When I arrived at the Rental Car center at the Anchorage Airport, I asked if they had any cancellations and had any SUVs in the parking lot.THEY DID! So I ended up in a Toyota 4Runner (a lot larger than I needed), but a great birding car (height and visibilty-wise). And double the price of my original reservation.
So if you are planning a birding trip, reserve your vehicle early!
Temp in the 40s, overcast to partly sunny, NW wind 15-20 mph
If you are not interested in my travel perambulations, just scroll down to Now for the Birds.
Nineteen months since I have been here! Just a few things have happened in that time… A bittersweet return, to say the least.
The usual flights that I would take to get here were changed because of the pandemic, so instead of flying out of Phillie at 6 am on Friday and arriving in Anchorage at 1 pm, I left at 5 pm on Thursday and arrived just after midnight. So I had all day Friday to bird and shop. However, the Adak flight has changed as well. It used to leave at 2:30 pm and arrive around 4:30. Now it leaves at 9:30 am, stops in Cold Bay, and arrives on Adak around 12;30 pm.
So there was no time to bird Anchorage this morning, but more tme to bird on Adak after arriving (but less on the day leaving Adak). I will elaborate on other travel issues in a later blog (on one of those boring days…).
Now for the Birds
In Anchorage on Friday, Dave Sonneborn graciously offered to take me chicken hunting again (with a camera, not a gun) as he did two years ago (unsuccessfully, last time). We again went up to Glen Alps, walked down the trail to the power line trail and started walking and scanning the open patches near and far. A few hundred yards down the trail he found a nice male not more than twenty yards off the trail! This is the only native chicken I still needed for the ABA area, so Thank You, David!

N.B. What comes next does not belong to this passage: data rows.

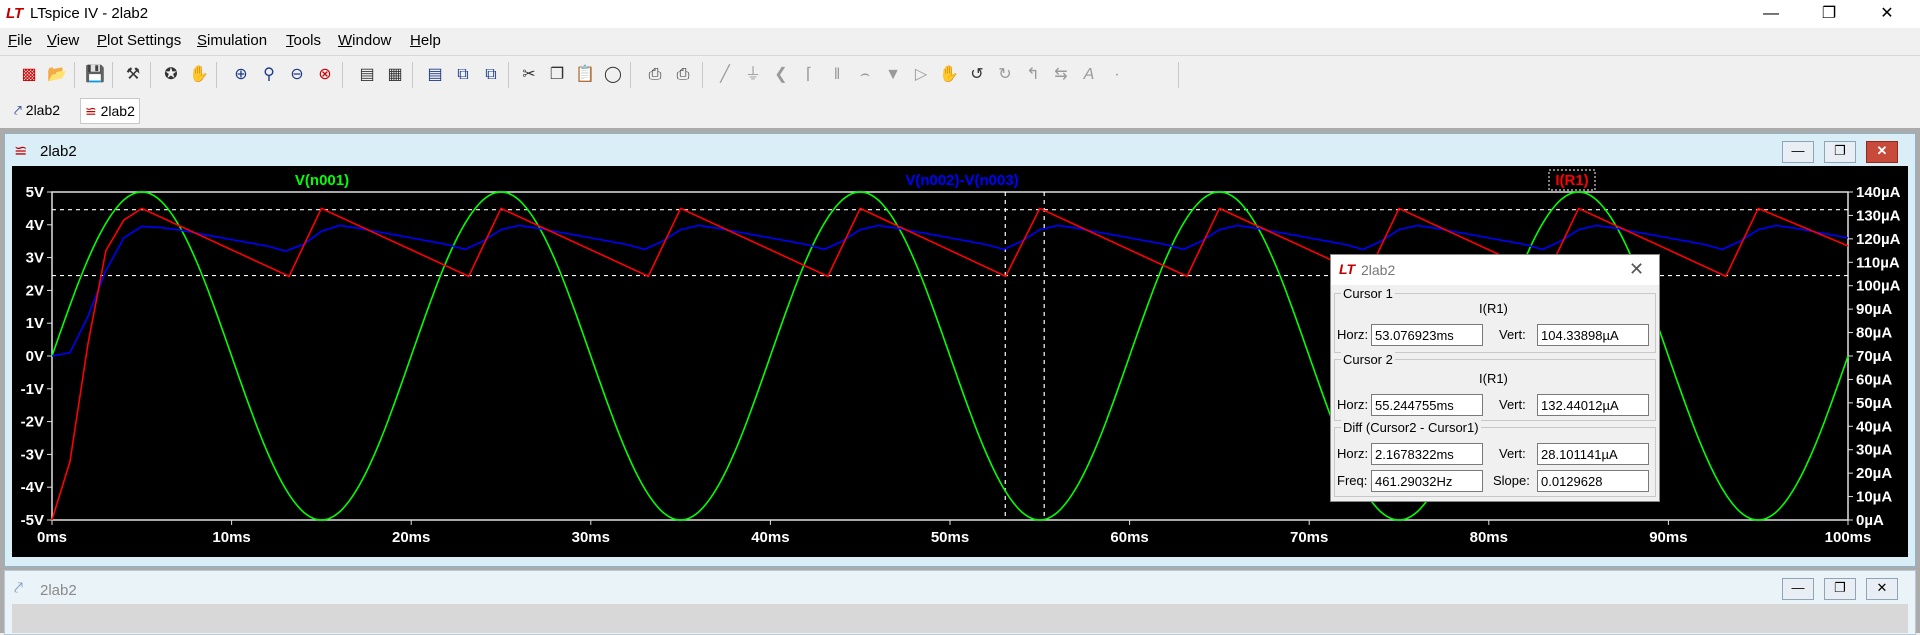 This screenshot has width=1920, height=635. I want to click on run-icon: ✪, so click(171, 75).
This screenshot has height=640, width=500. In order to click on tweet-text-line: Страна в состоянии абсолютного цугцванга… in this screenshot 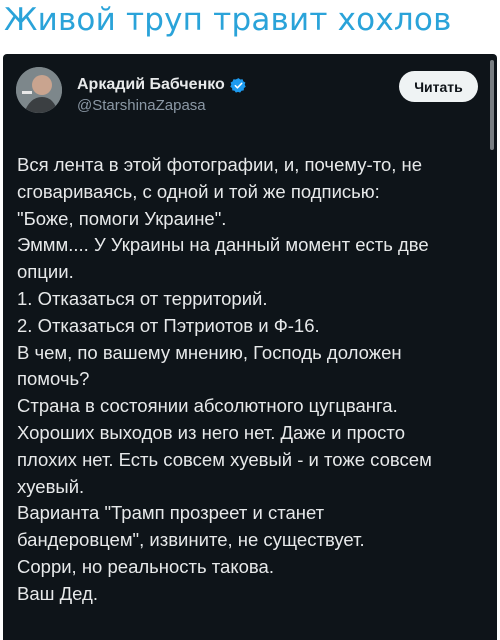, I will do `click(208, 406)`.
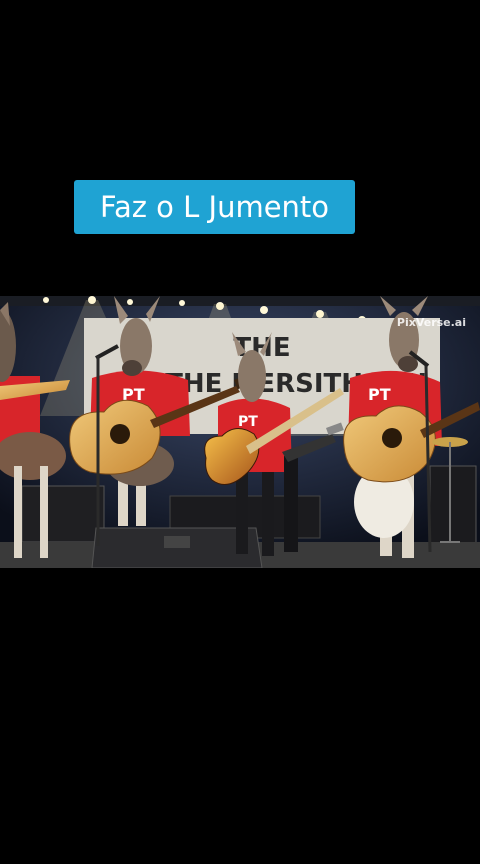 The width and height of the screenshot is (480, 864). I want to click on shirt-logo-center: PT, so click(248, 422).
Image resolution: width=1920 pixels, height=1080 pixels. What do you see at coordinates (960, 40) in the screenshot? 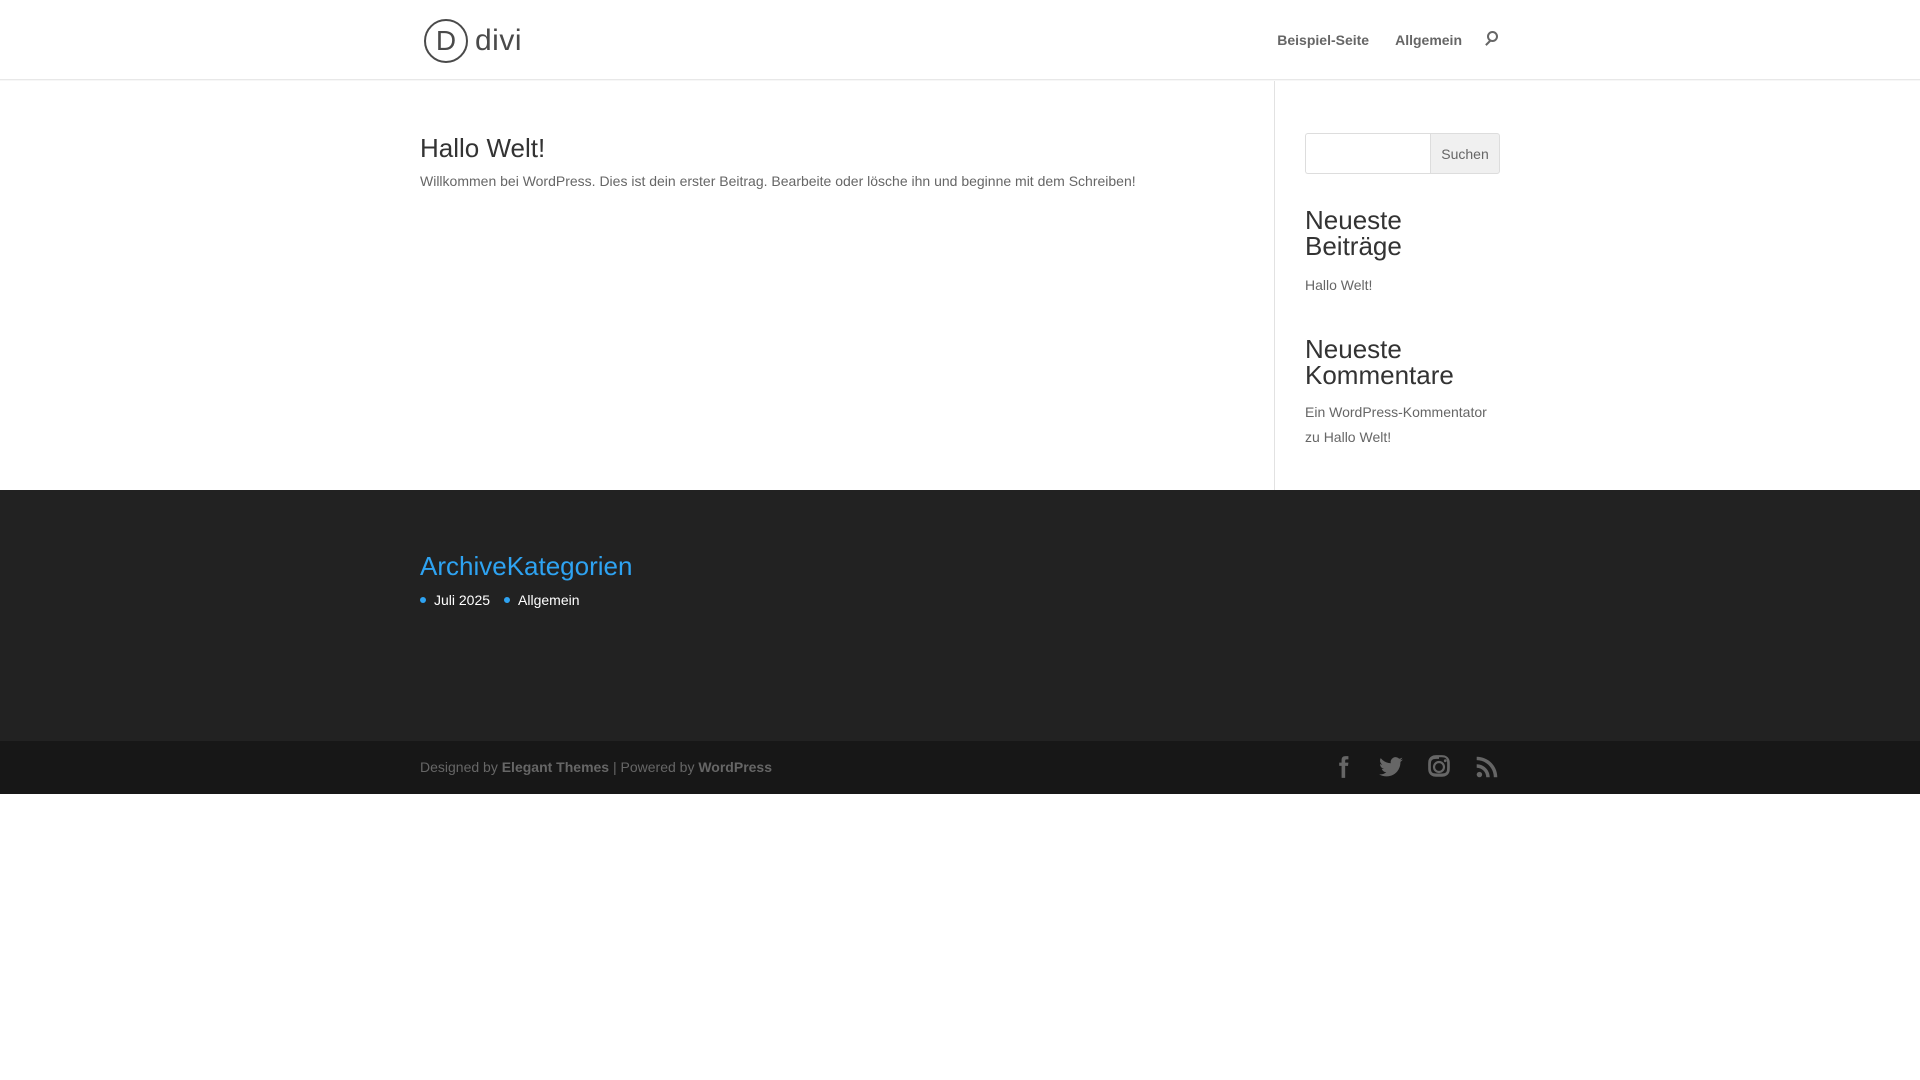
I see `site-header: D divi Beispiel-Seite Allgemein` at bounding box center [960, 40].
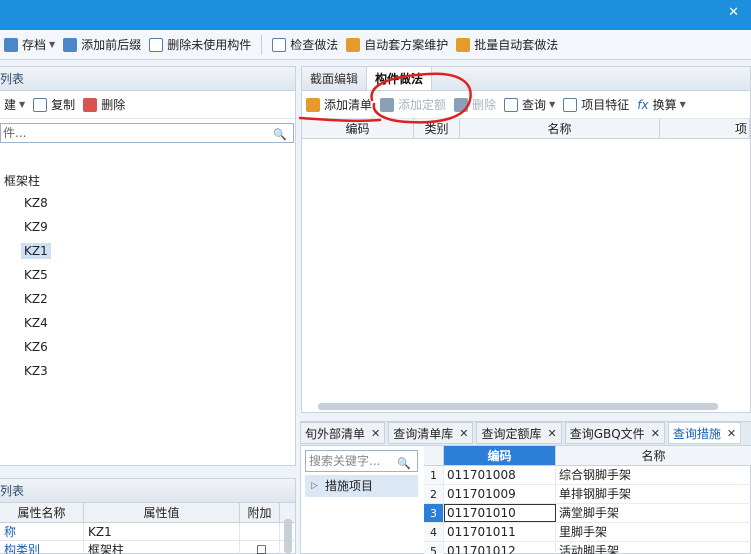 The image size is (751, 554). Describe the element at coordinates (500, 494) in the screenshot. I see `code-cell: 011701009` at that location.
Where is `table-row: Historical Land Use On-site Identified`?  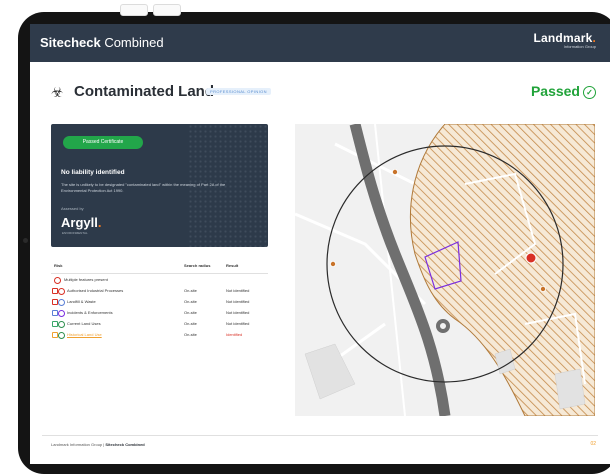
table-row: Historical Land Use On-site Identified is located at coordinates (160, 336).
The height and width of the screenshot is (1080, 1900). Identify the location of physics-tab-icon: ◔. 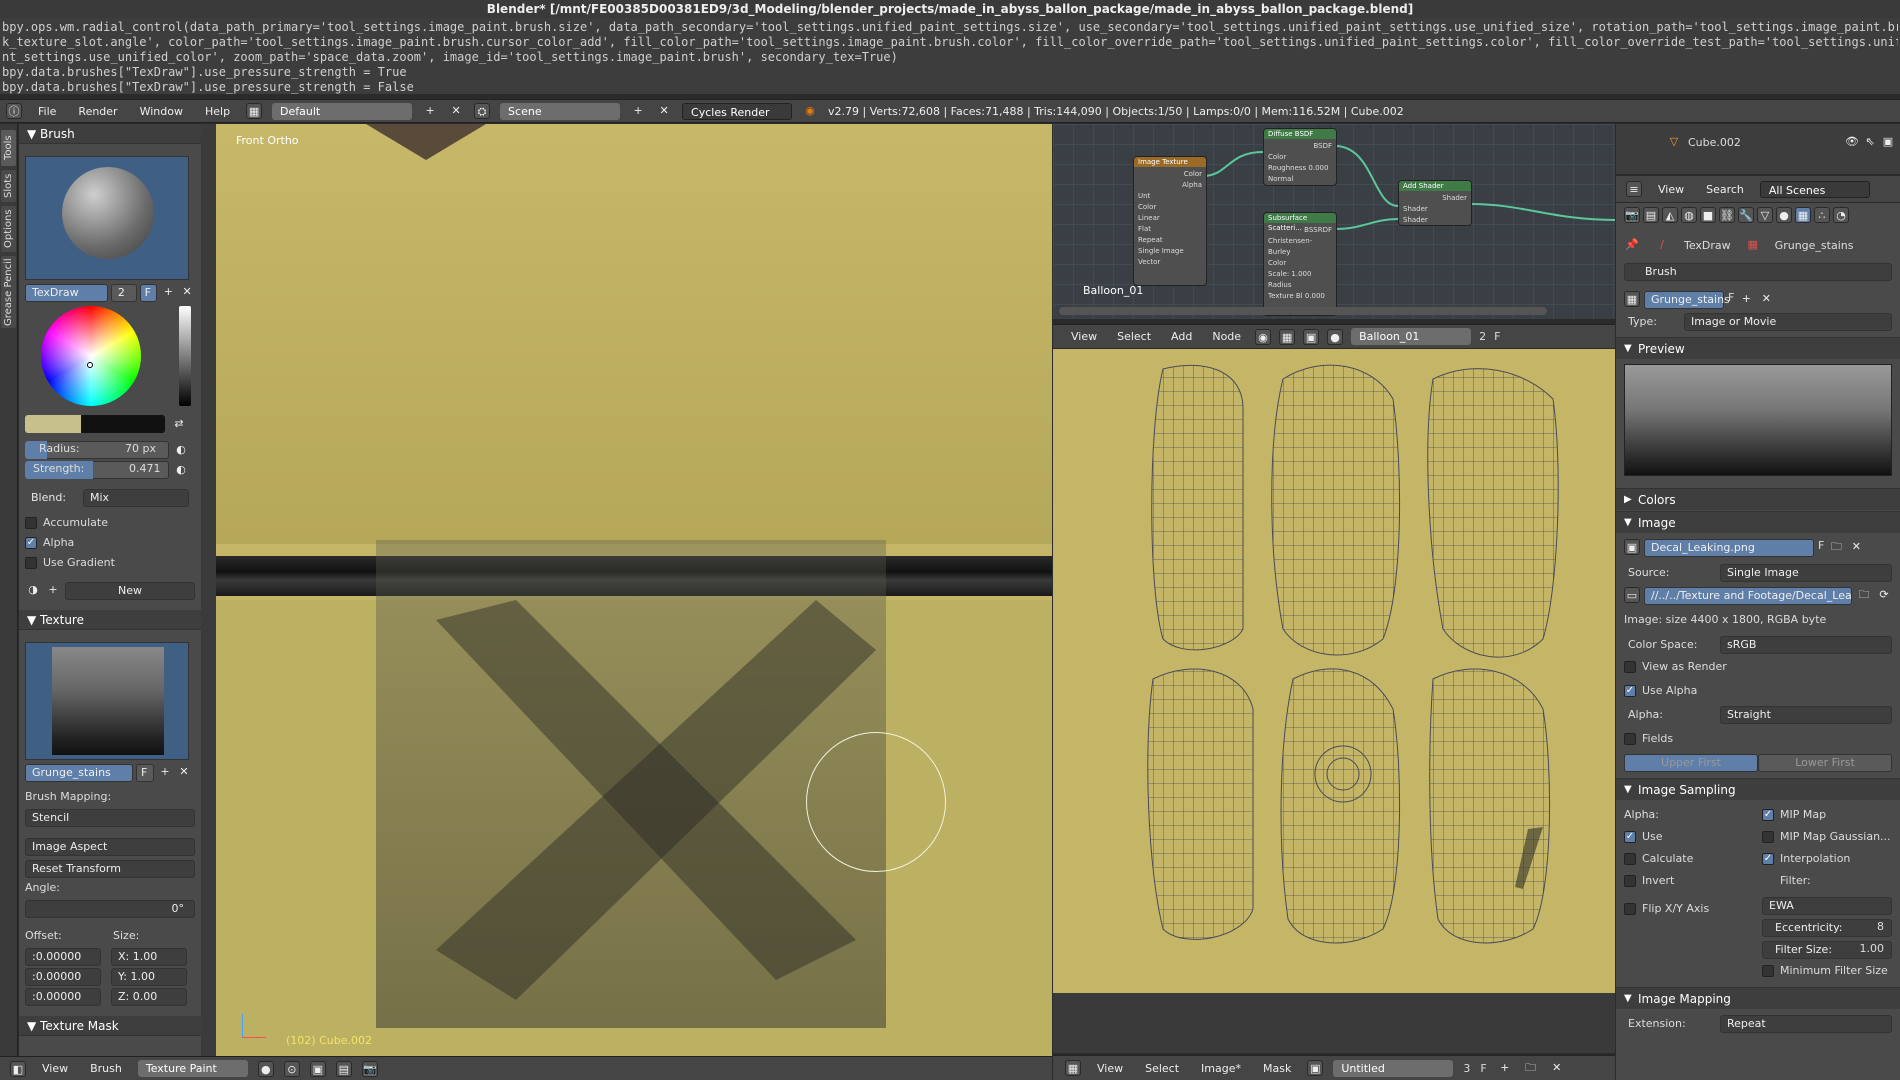
(1841, 215).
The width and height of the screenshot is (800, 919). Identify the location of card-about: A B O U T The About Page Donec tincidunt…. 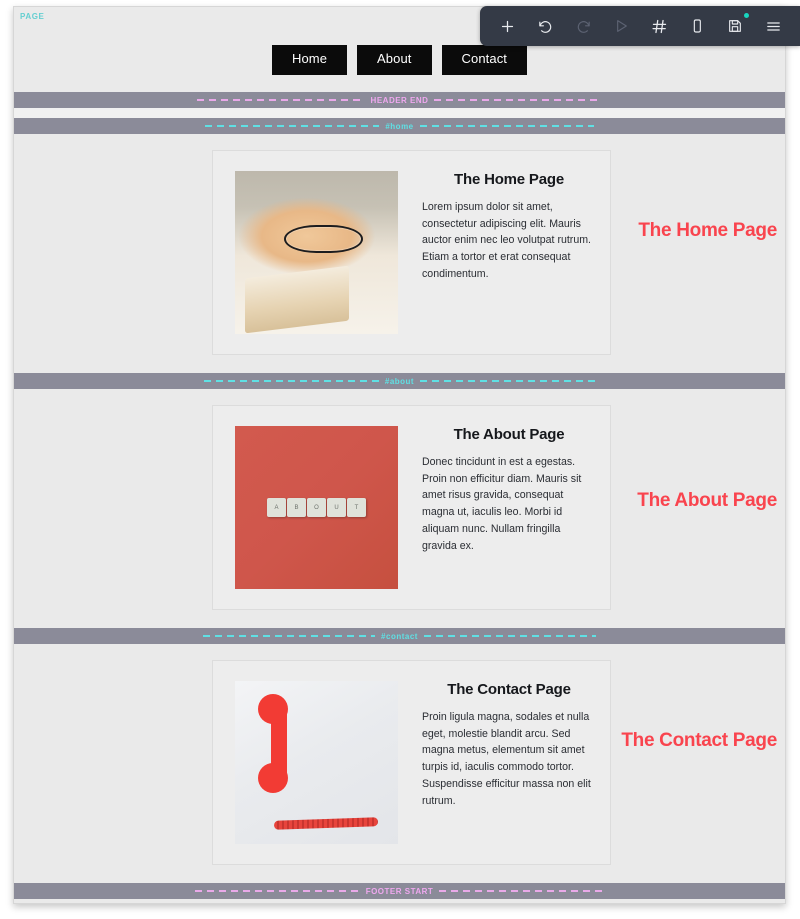
(412, 508).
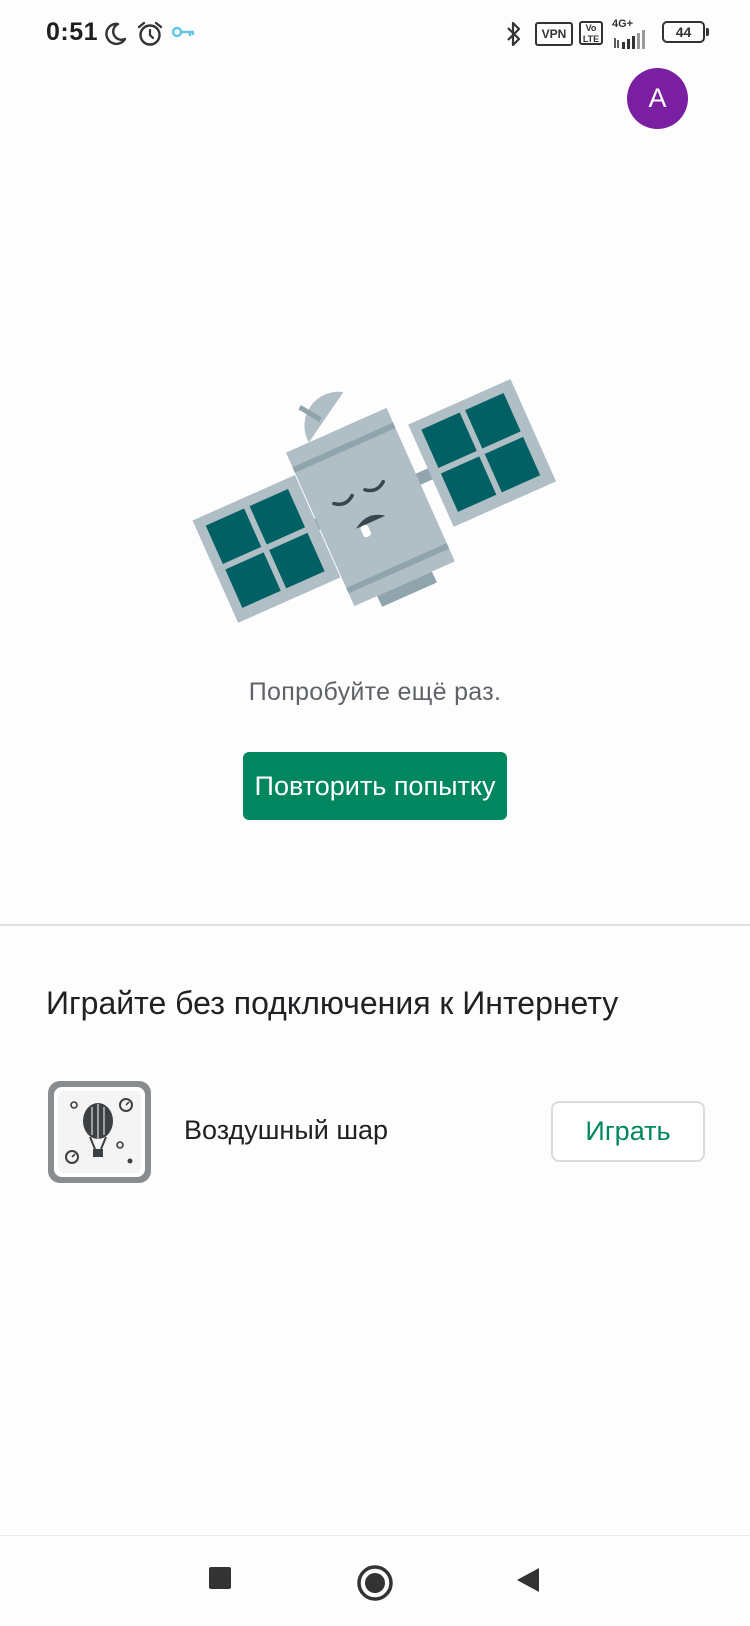 The height and width of the screenshot is (1626, 750). Describe the element at coordinates (554, 34) in the screenshot. I see `vpn-badge: VPN` at that location.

Barb and I had tried for this bird many times, but just failed to connect.
As I was photographing this bird, a female stepped out from behind a nearby bush and joined him.
We stopped by Potter marsh and then Dave had other things on his agenda for the day, so he dropped me off back at the hotel. I went and did my food shopping, then decided to go up to Arctic Valley. We had always gone up there in the early morning, so I thought it might be a different experience in the afternoon. Nope!
However, I got a nice shot of an Orange-crowned Warbler.
But the highlight was an addition to my Alaska Mammal list. A Porcupine!
I didn’t have anything out of the ordinary the rest of the day, got back to the hotel, had dinner, and fell exhausted into bed.
Got up the next morning and headed to the airport. Met two birders (Sam and Steve) with whom I had been in email touch with, as well as the Hi-Lonesome tour group.
Sam and Steve are staying in Unit D of the same 4-plex as I am. So I offered to give them the 50-cent tour.
We headed out and filled feeders around town (this means scattering birdseed on various driveways, etc).
We went by Sweeper Cove and then Sweeper Channel. At the channel, the usual Rock Sandpipers were in full display. This was a lifer for Steve!
We went by the Airport Ponds, and Contractors Marsh but didn’t see anything of note. As we approached the Thrush Feeder, Sam pointed out a Sandhill Crane in a nearby field! Not a rarity, but uncommon on Adak.
When we got to Clam Lagoon, we stopped at the South Lookout and Sam spotted a Brant! That was only the fourth one I have seen out here.
There were the usual assortment of ducks, including one American Green-winged Teal.
Out on the Penninsula was a lone Sandering. And a lone Bar-tailed Godwit was out in the middle of the flats,.
Highlights at the Seawall included two Long-tailed Ducks, Pacific and Common loon, Arctic Tern, and Horned Grebe. A pair of American Wigeon down near Candlestick Bridge topped of the list (the majority of Wigeon out here are Eurasian).
Not a ‘Stop the presses!” kind of start, but satisfying non-the-less.